1. Uniform oxigraph-server fleet (devnet.sh)

Every node now runs the daemon-managed oxigraph-server (rc.12+ production default, per-node port, no Docker), replacing the old mixed fleet (embedded oxigraph on cores 3-4, oxigraph-worker on edges 5-6). Those single-threaded embedded stores wedge under heavy SWM-sync / big-promote load and silently drop a core below the StorageACK quorum — reproduced live: 2 embedded cores timed out, leaving an edge publish unable to dial 3 core ACKs (QuorumUnmetError). A homogeneous oxigraph-server fleet is robust under load.

2. 4-core / 2-edge e2e default (playwright.config.ts)

Bumped the Playwright devnet default 4 → 6 (4 core + 2 edge) so the suite exercises the real mixed-fleet shape — edge nodes publishing/sharing through cores — instead of an all-core devnet. (devnet.sh start already defaulted to 6/4-core.)

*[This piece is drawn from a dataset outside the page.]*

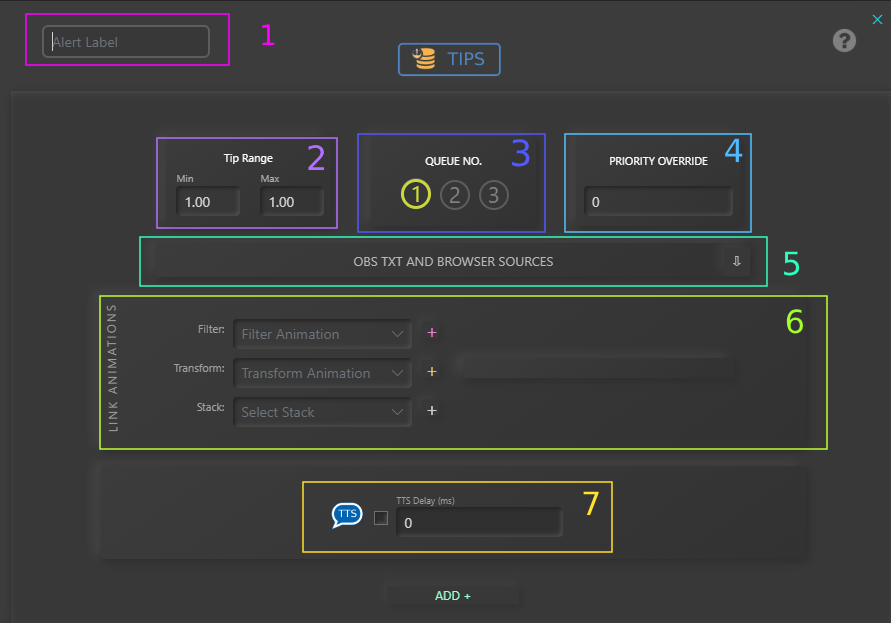
Task: Click the yellow plus next to Transform
Action: point(432,372)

3. scripts/devnet-test-everything.sh — the total gate

One script, asserted green on the devnet:

  • Topology preflight + mesh warm-up (absorbs the cold-boot first-publish SWM-hosting race).
  • Every valid CG config variant × node role: public-open (core + edge), private-curated-eoa, private-open, public-curated (core), local-only-open + local-only-curated (edge, WM-only/unregistered) — each create → import → promote → publish (kaId>0) or WM-write.
  • Big file (~400 entities / 225KB) full lifecycle on oxigraph-server. Note: "big" is bounded by SWM-gossip+ACK publish time, not the 10MB gossip limit — a ~0.9MB publish exceeds 300s (a recorded finding).
  • Cross-node sharing (a core consumes an edge-published CG), random sampling, staking (cores staked / edges identity-less), UI smoke.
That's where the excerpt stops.